My new neurologist did a study with her patients a few years ago that related sleep and headaches.
I have fairly good sleep habits, but I'm always tired, so my neuro had me get a sleep test, which I had done at a hospital Monday night and all day Tuesday. As you can see, I was all hooked up with glue and tape, and I also had a tube put under my nose and straps around my chest and abdomen to monitor breathing. It was a neat experience. I woke up a lot throughout the night, but overall I slept ok. The nap study the next day was horrible. I was supposed to take five naps at two-hour intervals; however, they only gave me 20 minutes to fall asleep, and if I didn't sleep, they'd make me get out of bed and I'd wait two hours for the next one. I couldn't sleep for a single nap. I was there until 7 p.m. and it felt like a big waste of time. But the technician said the fact that I couldn't sleep gave them results too and I shouldn't feel bad. I won't get results until my appointment with my neuro at the end of the month.
Here are some sleep instructions that my neuro gave me. I wish I could say I've been following all of them, but it's harder than it seems. I'm going to try to do better.
- Set regular hours for sleep that do not vary significantly from weekday to weekend and allow for 8 hours of uninterrupted sleep (9-10 hrs for adolescents).

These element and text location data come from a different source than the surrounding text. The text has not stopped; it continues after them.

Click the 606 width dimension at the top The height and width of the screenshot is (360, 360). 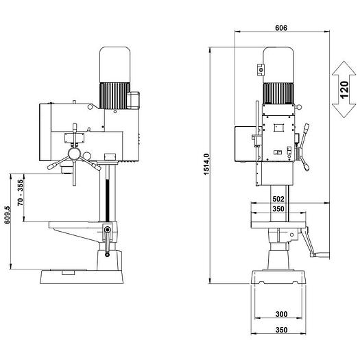[280, 27]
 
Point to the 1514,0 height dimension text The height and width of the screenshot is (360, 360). [206, 165]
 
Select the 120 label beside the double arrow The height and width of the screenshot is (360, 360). [345, 89]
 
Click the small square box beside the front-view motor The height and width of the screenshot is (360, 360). [261, 69]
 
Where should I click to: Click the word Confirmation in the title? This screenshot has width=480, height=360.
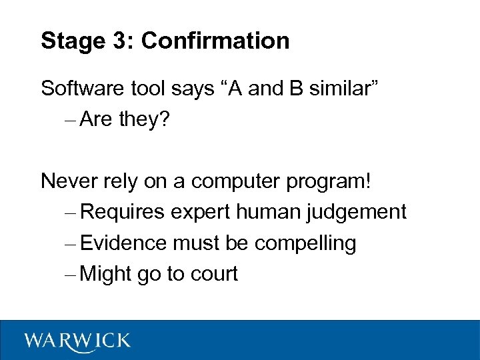point(215,41)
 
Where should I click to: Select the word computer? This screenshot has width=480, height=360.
point(239,181)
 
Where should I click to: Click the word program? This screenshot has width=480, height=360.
point(330,181)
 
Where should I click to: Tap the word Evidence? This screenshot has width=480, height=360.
point(123,243)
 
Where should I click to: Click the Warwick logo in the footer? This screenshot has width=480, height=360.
point(77,341)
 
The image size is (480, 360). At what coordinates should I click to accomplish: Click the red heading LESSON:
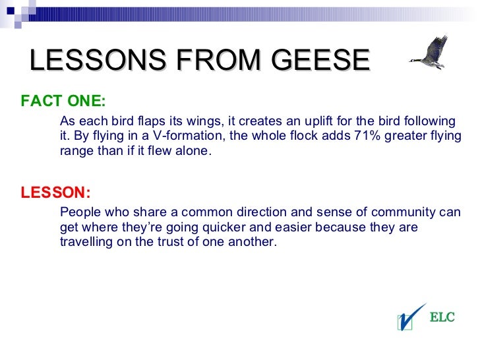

- Avoid caffeine within 8 hours of bedtime.
- Completely avoid watching TV or reading in bed.
- Do not lie down (in bed, or a couch etc.) to read or watch TV during the day.
- To reduce the need to get up to urinate at night, be sure supper is at least 4 hours before bedtime and limit liquids within 2 hours of bedtime.
- Discontinue all naps.
- If you have problems with environmental noise, use earplugs or a white-noise generator.

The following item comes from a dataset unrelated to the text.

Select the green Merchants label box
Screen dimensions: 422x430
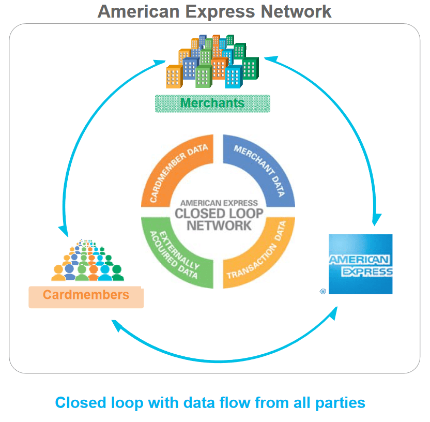pyautogui.click(x=212, y=103)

- Do not sleep with pets or children.
- If you have known indoor allergens, keep them out of the bedroom (such as pet dander, feathers, dust on ceiling fans, etc.).
- No snoozing on your alarm. When the alarm goes off in the morning, turn it off and get up (I have yet to succeed at this...).
If you have a sleeping partner, ask your partner if you snore, have pauses in your breathing, kick or twitch in your sleep, grind your teeth, talk in your sleep, or sleep-walk. (If you do, please report these symptoms to your doctor).